Being someone who likes people, ideas and happy relationships, it’s a bit painful to hear that my name is being denigrated for an opinion that is factually true and holds church leaders accountable for their power over children. Am I willing to stand up for what is true, and advocate for change in the Church, for example, even if I get personally attacked? I am. But I will also have to grow a thicker skin, because some people who might have sought me out for therapy will turn elsewhere, convinced I can’t serve them because I don’t think just like them.

Too Much Information: does my writing give potential clients too much information before they contact me? Should a psychotherapist be perceived, as we once were, as aloof, private blank slates upon whom clients projected their lives for reflection and perspective? With all my words out there, that’s not possible for me. I believe that I have been given an important opportunity to write, think and reflect on life in newsprint and online, and I’m not going to waste it.

If people who might become my clients think it’s important to vet my ideas for their own version of truth and correctness, so be it. We probably wouldn’t be happy together as client and therapist, anyway. I seek the light of God in every person I serve. If a client can’t get their focus off of me and onto themselves, we won’t get anywhere.

Best they find themselves a therapist they THINK thinks just like them. I guess that’s what being online does for me: if someone believes their counselor needs to pass a political or religious litmus test to help them, they can test drive me without ever dialing the phone. And I’ll just keep working to help those whose hearts open to include the unique writer, person and therapist I am.

Losing the Boundaries

I’ve been reading about blogging, and it seems that I’m not doing it right.

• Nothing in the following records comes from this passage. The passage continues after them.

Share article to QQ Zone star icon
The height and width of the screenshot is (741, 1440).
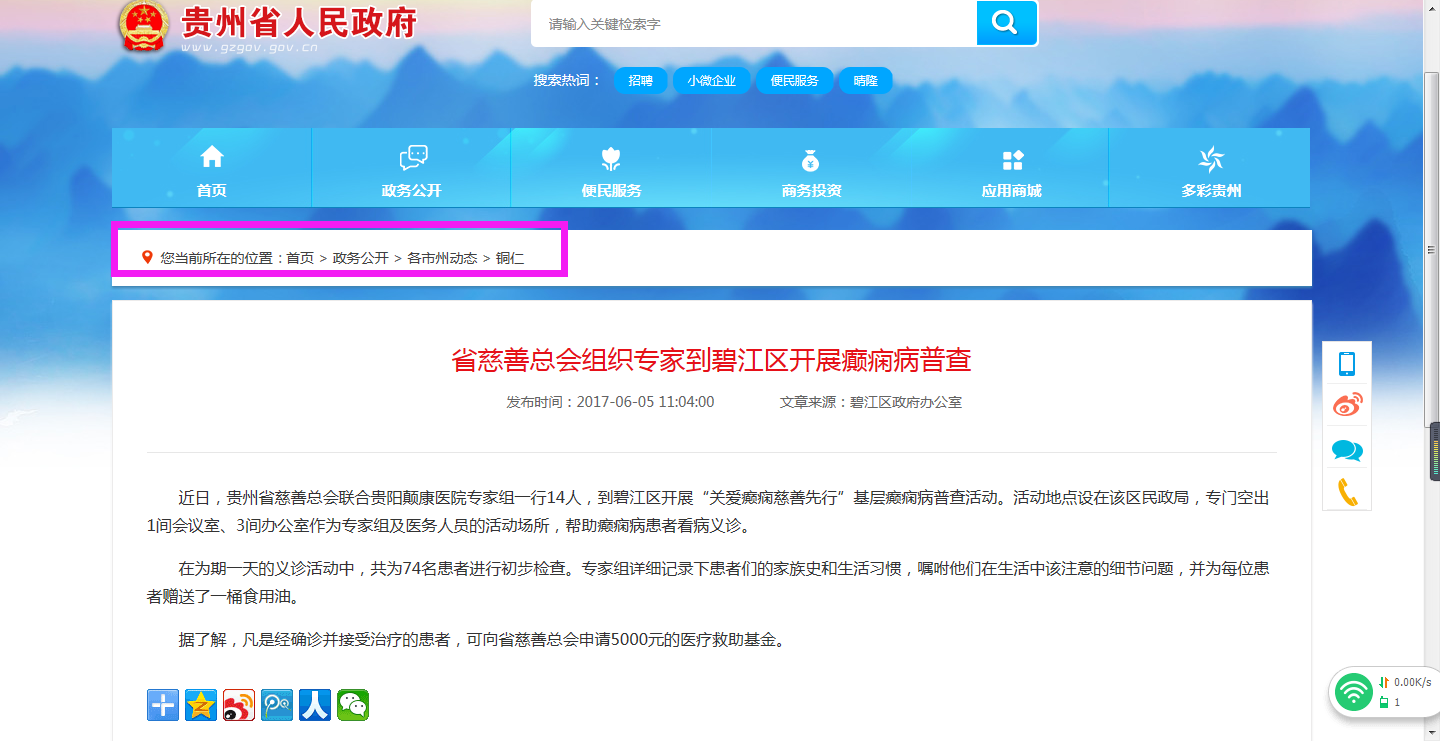coord(201,705)
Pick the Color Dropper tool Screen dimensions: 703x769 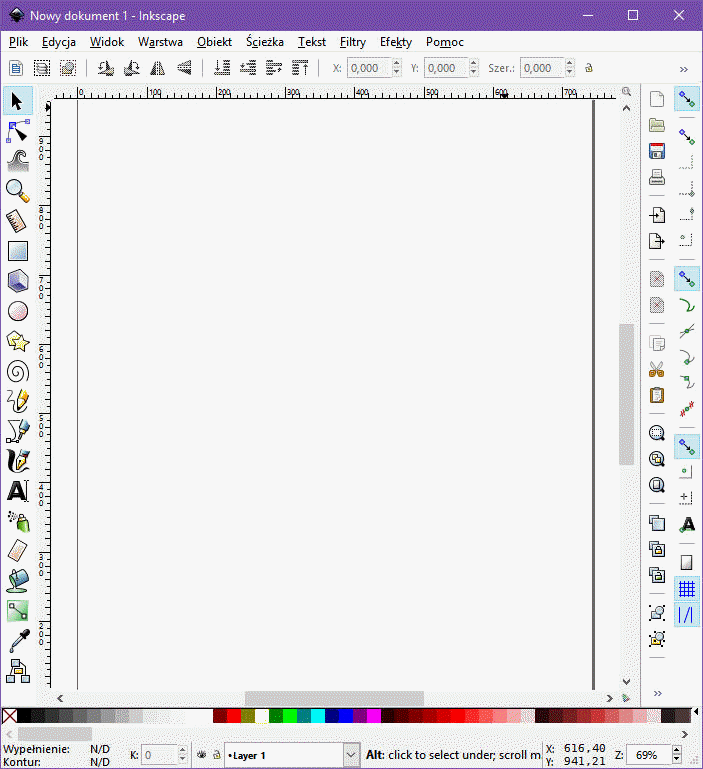18,640
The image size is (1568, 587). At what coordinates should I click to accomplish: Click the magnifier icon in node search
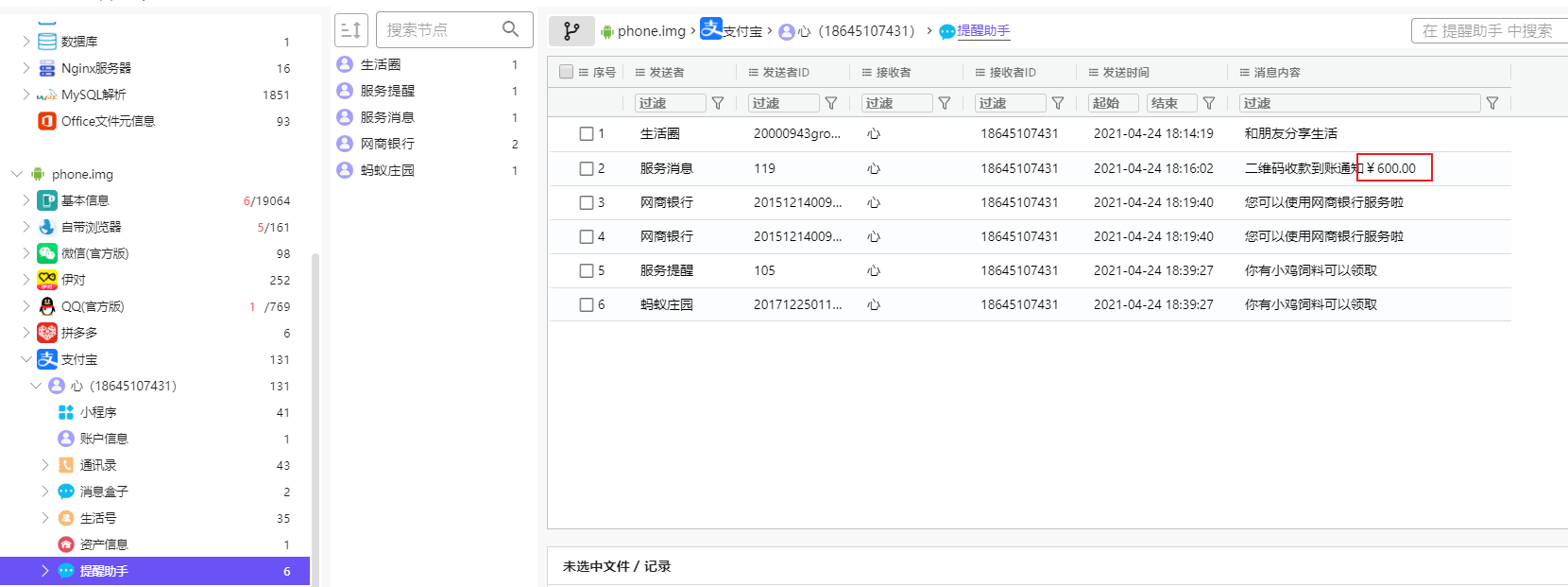tap(511, 29)
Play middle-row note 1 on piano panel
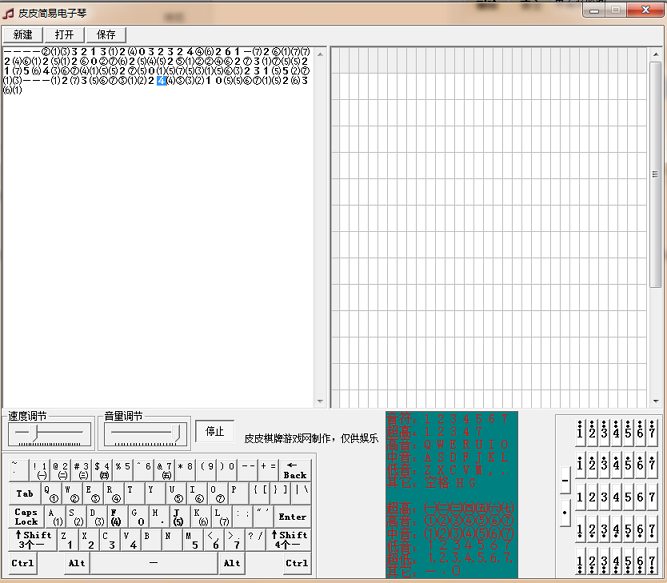Viewport: 667px width, 583px height. (582, 497)
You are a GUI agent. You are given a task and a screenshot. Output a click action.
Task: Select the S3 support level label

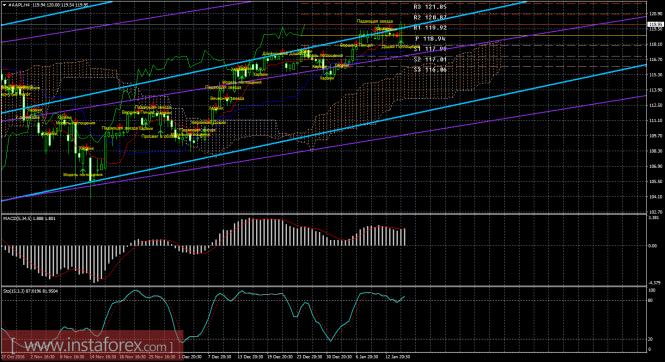coord(430,70)
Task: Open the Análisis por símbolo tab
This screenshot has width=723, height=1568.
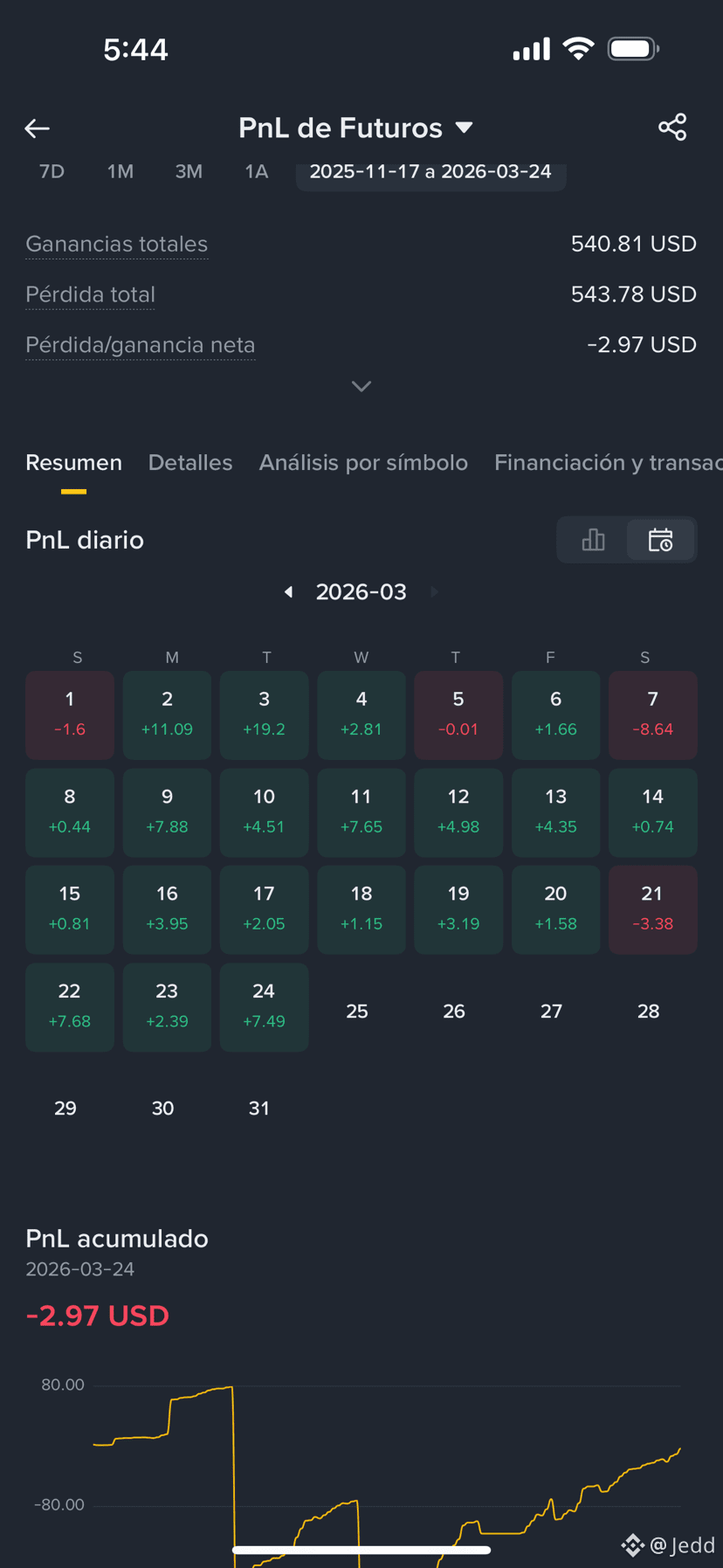Action: tap(363, 463)
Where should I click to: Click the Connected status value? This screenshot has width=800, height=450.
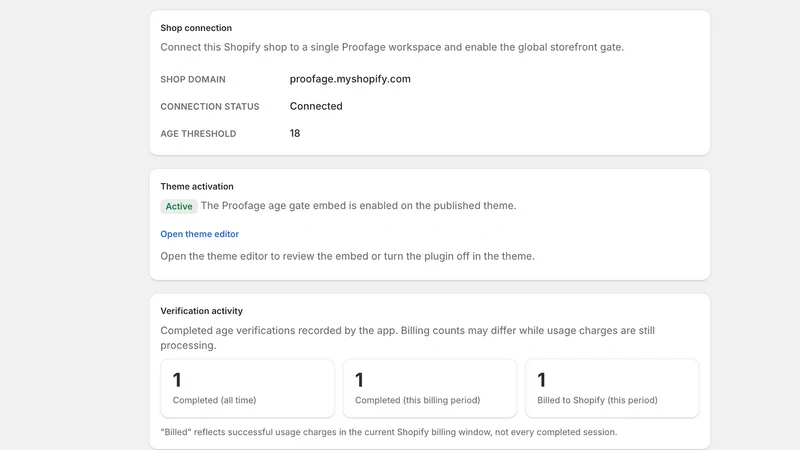[x=316, y=106]
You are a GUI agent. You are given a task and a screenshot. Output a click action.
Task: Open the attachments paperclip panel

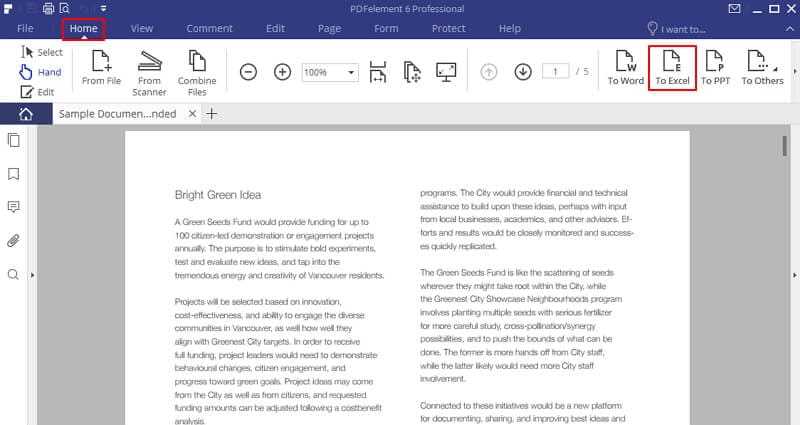point(14,240)
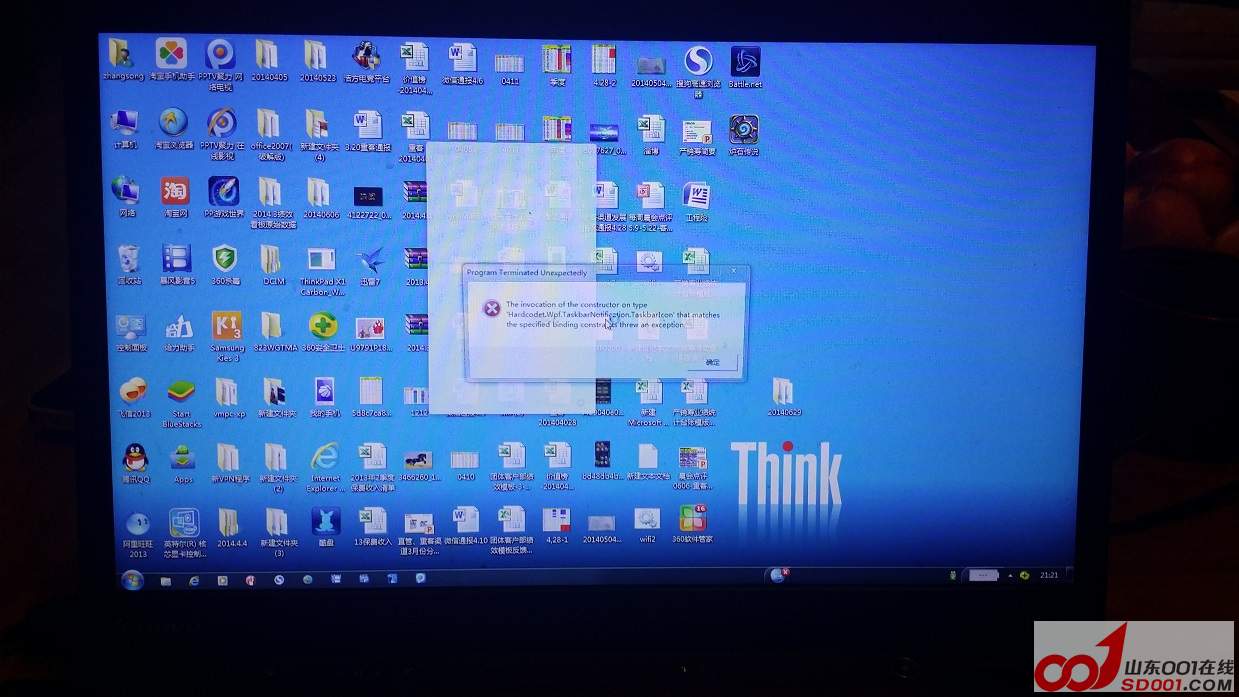1239x697 pixels.
Task: Select the Recycle Bin icon
Action: click(129, 260)
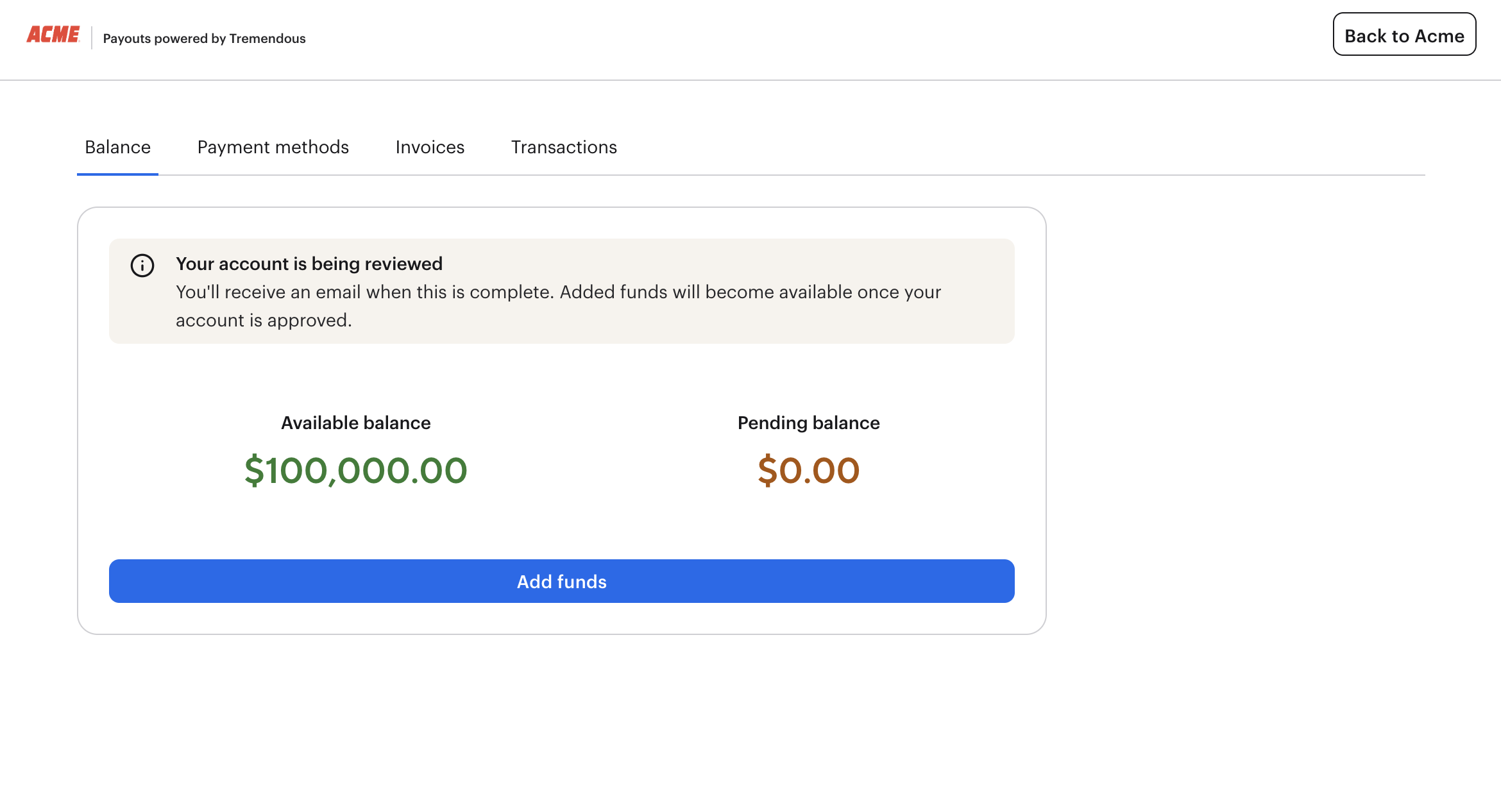1501x812 pixels.
Task: Switch to the Payment methods tab
Action: point(273,148)
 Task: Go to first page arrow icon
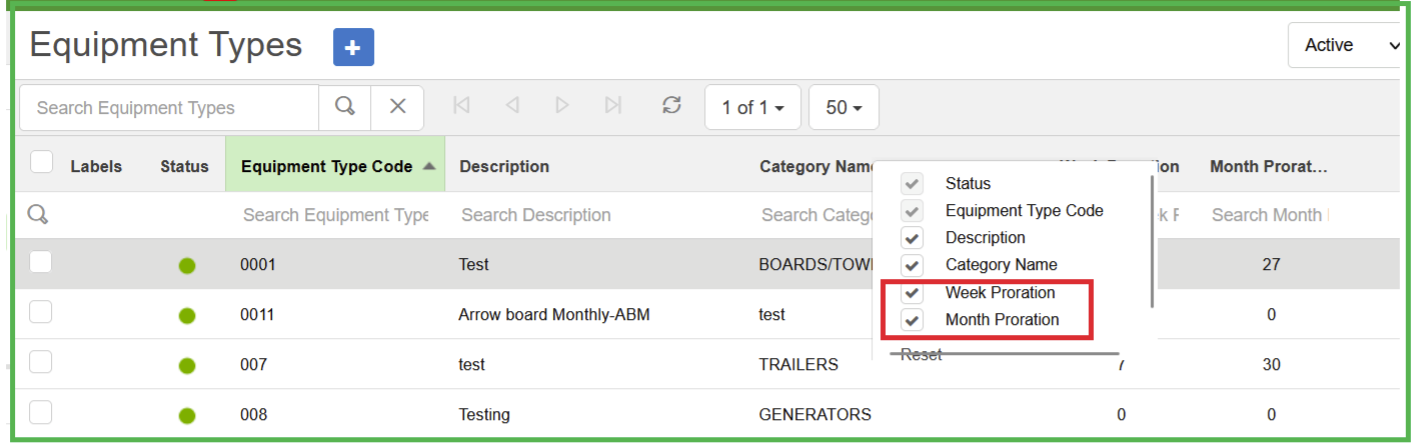461,106

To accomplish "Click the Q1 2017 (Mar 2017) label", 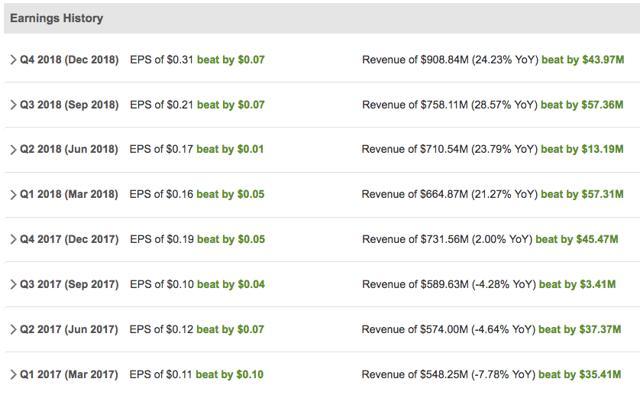I will 69,375.
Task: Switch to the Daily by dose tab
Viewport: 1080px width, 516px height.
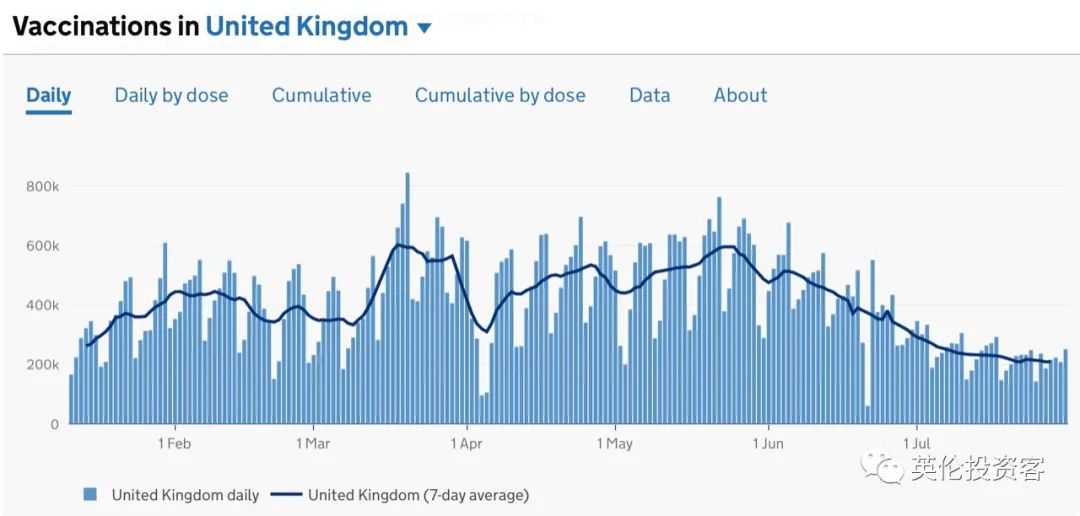Action: 171,96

Those in the know about such things tell us writers, mostly in their blogs, that to blog is to create a personal online community, one which is thirsty for the writer’s words and self revelations; writing that steps toward the daily Diary or Journal, and away from more sedate Opinion or Editorial. The most successful of blogs these days – and it seems to change every day – drone on and on about the personal trials of having a newborn, or looking for a job, or recreating the work place, or reinventing the government, or the economy, or the Church. Again. These exemplars are often writing on the fly, with nary a concern for punctuation, spelling, brevity, or privacy. It’s all about capturing the reader, and capturing as many as possible.

You may have noticed that I’m not much of a rebel when it comes to the niceties of the published essay. I have spent far too many years putting words into sentences to drop punctuation or spelling for the sake of being current. In fact, I hate it when I find a mistake after I hit the Publish Post button. And having a couple of deadlines to meet (in newsprint and online) makes me very unlikely to post here too often.

But for this writer/preacher/therapist to blur the boundary between self and audience, to say more than is prudent, to share information that I’ve been asked to hold as private: that’s a scary thought. 

To have good human relationships, in part, means to know that there is a real difference between me and you. And the differences need to have breathing room, space to breathe, and respect from each of us to flourish. If I blather on and on about just myself in this space between us, there isn’t any room for you. If you trust me with personal, sensitive information and I write about it, I’ve broken your trust. Even if someone else wants to read about it for the drama of it all. Even if it seems entertaining.

So, I guess I’ll be at the back of the blogging pack on this one. I won’t write specifically about any of my clients. I won’t share anything of my family without thinking several times and then asking permission. I’m going to stay away from the most personal in order to say more about the shared. I’m going to be a blogger who posts less frequently, does more editing, and points more often beyond my little life to the world beyond.